Don’t Look Now opens with a drowning, and the ripples from that event spread through every frame that follows. Nicolas Roeg’s 1973 adaptation of Daphne du Maurier’s short story is a film about grief that refuses to behave like a conventional narrative. Time fractures. Images recur in different contexts. Colors bleed from one scene into another with a logic that feels more like memory than storytelling. The result is something deeply unsettling, a horror film that earns its dread not through monsters but through the feeling that the world itself has become unreliable.
The film’s reputation has grown steadily over the decades. Early audiences were divided, unsure what to make of Roeg’s unconventional editing and elliptical storytelling. But the consensus now firmly places it among the greatest horror films, a work that influenced everything from psychological thrillers to arthouse horror and continues to reward analysis with each viewing.
Venice as a Labyrinth of Grief and Dread
Roeg’s use of Venice is arguably the film’s greatest achievement. He strips away the tourist-postcard beauty and reveals a city of narrow alleys, dead-end canals, and fog-choked waterways. Venice becomes a physical manifestation of the characters’ psychological state, a maze where every turn leads back to the same inescapable loss. The winter setting means the streets are emptied of crowds, and the city feels simultaneously beautiful and threatening, a place where getting lost isn’t just possible but inevitable.
Donald Sutherland and Julie Christie deliver performances of extraordinary intimacy. As John and Laura Baxter, a couple trying to rebuild their lives after the death of their daughter, they convey the texture of a real marriage with devastating specificity. The famous love scene, intercut with the couple dressing afterward, is often cited as one of cinema’s most authentic depictions of physical intimacy, and it works because it captures both the tenderness and the desperation of two people trying to reach each other through their pain.
Roeg’s editing is the film’s secret weapon. He cuts between time periods without warning, placing images from the future alongside the present in ways that the audience doesn’t fully understand until later. A flash of red. Water rippling in a church. A small figure running through an alley. These recurring motifs build an atmosphere of premonition that makes the entire film feel like it’s simultaneously happening and being remembered.

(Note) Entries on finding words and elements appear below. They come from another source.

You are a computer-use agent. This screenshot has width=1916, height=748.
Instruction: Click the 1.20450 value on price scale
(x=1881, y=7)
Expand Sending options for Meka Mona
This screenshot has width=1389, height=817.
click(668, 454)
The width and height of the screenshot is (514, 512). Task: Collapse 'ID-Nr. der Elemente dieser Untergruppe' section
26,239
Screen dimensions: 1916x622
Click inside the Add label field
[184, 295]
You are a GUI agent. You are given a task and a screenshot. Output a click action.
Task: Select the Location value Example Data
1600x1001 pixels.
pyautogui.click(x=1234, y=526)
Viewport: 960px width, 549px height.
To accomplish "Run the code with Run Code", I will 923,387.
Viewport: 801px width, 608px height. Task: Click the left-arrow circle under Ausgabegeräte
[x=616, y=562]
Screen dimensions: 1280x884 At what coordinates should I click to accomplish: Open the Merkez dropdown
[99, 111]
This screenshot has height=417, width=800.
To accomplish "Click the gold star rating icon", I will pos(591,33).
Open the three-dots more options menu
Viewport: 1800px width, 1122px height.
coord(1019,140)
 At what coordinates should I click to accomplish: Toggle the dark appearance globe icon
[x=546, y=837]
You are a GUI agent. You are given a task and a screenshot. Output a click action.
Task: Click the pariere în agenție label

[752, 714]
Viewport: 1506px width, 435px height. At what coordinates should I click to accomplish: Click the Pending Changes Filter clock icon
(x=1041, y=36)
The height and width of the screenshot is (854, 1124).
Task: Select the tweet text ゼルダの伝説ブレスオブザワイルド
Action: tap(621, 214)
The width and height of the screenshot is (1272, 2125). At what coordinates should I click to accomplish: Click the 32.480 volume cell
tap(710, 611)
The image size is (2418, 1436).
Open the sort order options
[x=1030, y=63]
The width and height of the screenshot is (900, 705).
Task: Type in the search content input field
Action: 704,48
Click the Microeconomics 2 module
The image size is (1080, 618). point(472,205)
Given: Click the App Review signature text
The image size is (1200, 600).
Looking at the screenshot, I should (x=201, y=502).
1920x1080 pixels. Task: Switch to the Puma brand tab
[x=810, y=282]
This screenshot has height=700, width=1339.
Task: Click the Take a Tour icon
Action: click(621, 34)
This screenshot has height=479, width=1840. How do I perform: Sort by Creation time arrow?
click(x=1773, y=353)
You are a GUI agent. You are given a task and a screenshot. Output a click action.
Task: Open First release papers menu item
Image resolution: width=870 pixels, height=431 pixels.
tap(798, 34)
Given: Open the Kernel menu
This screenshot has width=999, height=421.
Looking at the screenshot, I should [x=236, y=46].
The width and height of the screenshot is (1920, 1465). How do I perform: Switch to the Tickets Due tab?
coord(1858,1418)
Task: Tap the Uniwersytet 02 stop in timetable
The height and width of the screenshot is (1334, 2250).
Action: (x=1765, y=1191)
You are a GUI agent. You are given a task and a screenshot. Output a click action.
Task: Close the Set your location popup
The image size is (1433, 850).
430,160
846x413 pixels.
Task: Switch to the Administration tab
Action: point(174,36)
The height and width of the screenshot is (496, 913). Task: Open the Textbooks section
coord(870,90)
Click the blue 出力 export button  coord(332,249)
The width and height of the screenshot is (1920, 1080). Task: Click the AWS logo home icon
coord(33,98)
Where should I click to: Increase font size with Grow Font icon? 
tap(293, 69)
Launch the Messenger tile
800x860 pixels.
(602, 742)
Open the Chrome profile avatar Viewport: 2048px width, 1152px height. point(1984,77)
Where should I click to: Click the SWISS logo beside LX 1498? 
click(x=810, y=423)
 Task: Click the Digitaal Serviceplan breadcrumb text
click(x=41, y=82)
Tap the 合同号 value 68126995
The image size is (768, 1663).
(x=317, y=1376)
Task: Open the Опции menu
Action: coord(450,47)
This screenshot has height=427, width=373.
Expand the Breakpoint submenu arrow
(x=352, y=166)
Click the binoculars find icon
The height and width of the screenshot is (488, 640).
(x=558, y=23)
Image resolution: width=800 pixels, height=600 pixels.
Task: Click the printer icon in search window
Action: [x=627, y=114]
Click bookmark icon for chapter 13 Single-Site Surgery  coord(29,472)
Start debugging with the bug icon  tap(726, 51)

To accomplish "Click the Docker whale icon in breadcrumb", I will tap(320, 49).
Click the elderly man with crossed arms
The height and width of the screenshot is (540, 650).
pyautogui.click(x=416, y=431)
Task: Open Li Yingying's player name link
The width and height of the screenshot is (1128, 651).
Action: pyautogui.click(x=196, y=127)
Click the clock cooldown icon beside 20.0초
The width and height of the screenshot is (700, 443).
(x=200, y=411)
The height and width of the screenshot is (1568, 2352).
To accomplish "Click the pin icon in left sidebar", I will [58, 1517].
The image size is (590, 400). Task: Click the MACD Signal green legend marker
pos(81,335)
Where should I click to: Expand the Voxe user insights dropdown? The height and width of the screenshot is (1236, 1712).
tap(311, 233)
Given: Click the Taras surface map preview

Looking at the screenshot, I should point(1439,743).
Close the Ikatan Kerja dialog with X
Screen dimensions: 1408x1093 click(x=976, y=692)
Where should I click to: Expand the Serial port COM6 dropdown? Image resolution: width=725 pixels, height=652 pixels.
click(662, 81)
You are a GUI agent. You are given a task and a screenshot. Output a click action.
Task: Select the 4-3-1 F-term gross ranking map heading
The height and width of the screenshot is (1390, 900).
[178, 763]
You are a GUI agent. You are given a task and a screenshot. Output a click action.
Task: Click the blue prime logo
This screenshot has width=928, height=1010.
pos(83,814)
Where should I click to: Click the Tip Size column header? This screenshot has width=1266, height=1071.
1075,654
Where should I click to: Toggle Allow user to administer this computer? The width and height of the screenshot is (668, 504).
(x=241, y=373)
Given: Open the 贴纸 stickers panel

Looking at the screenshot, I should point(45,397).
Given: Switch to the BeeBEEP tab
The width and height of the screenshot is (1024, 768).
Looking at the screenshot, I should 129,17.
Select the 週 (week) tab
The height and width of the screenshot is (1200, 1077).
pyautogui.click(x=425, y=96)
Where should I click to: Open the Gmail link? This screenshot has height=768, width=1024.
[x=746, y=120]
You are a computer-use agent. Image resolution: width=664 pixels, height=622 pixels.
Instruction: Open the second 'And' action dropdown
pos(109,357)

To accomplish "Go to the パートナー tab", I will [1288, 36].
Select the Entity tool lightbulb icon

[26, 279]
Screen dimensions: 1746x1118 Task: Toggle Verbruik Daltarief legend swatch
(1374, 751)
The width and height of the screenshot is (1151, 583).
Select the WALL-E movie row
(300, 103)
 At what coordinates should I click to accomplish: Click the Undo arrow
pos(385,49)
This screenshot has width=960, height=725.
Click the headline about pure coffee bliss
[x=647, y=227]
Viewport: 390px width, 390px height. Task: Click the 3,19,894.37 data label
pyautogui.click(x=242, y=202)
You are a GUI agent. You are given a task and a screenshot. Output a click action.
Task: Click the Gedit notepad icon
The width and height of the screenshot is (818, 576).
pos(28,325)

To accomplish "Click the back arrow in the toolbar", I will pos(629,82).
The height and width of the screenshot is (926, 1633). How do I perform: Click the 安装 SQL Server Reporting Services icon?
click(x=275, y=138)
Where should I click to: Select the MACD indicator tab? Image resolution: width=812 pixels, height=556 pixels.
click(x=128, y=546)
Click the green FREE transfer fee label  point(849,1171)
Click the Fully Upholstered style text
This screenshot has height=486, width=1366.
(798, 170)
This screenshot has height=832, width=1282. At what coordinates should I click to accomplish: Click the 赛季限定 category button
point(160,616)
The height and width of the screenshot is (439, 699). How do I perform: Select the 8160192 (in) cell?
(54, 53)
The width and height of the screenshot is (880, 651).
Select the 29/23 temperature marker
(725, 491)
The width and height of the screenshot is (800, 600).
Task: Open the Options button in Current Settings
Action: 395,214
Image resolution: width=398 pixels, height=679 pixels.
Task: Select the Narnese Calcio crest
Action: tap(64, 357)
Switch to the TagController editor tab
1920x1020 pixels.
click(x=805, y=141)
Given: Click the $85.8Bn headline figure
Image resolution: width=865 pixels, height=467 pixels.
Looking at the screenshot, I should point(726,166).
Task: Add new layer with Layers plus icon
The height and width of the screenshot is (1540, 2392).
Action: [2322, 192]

The sound design amplifies the unease. Footsteps echo in empty churches. Water laps against stone in patterns that seem almost deliberate. The city speaks in creaks and whispers, and Roeg uses these ambient sounds to maintain tension even in scenes where nothing overtly threatening occurs.
Roeg’s Fragmented Style Demands Patience and Trust
The editing technique that makes the film so powerful is also its most divisive element. Roeg’s non-linear cuts can be genuinely confusing on first viewing, and some audiences find the approach more frustrating than illuminating. The film asks viewers to surrender to its rhythm rather than following a clear narrative thread, and that’s a significant ask, particularly for viewers expecting conventional horror pacing.
The supernatural elements remain genuinely ambiguous for most of the runtime. The blind psychic sisters who claim to see Laura’s dead daughter could be genuine, could be con artists, or could be something else entirely. This ambiguity is clearly intentional, but viewers who want clear answers about what’s real and what isn’t may find the film maddeningly elusive.
The pacing is deliberate in ways that test patience. The middle section, as John investigates the sisters and the police investigate a series of murders, moves slowly. The film trusts that the atmosphere it’s building will sustain interest, and for most viewers it does, but there are stretches where the narrative momentum stalls.
The film’s ending is one of cinema’s great shocks, but it also divides opinion. Without spoiling it, the conclusion recontextualizes everything that came before in a way that some viewers find brilliant and others find either confusing or unsatisfying. It’s the kind of ending that improves dramatically on repeat viewings, which means first-time viewers may walk away uncertain about what they just experienced.
How Grief Distorts Everything It Touches
The film’s deepest insight is about how grief changes perception itself. John sees the world through the lens of his loss, and that lens distorts everything. Coincidences become omens. Strangers become threats. A flash of red in the corner of his vision becomes an obsession. Roeg uses his fragmented editing to put the audience inside this distorted perception, so that we experience the same pattern-seeking, the same desperate need to find meaning in random events, that grief imposes on its sufferers.
Should You Watch Don’t Look Now?
This film is essential for anyone interested in horror that operates through atmosphere and psychology. It rewards patience and close attention, and its visual language is genuinely unlike anything else in the genre. Approach it as an experience rather than a puzzle to be solved. Skip it if you need clear narrative logic or if ambiguity in horror frustrates rather than intrigues you. This is a film that works on feeling rather than explanation, and it requires viewers willing to meet it on those terms.
The Verdict on Don’t Look Now
Roeg crafted something extraordinary here, a horror film that’s equally about the mystery of grief and the grief of mystery. Venice has never looked more beautiful or more threatening, Sutherland and Christie deliver career-defining performances, and the editing creates a sense of temporal dislocation that gets under your skin in ways that persist long after the credits. It demands more from its audience than most horror films, and it repays that investment with an experience that deepens with every viewing.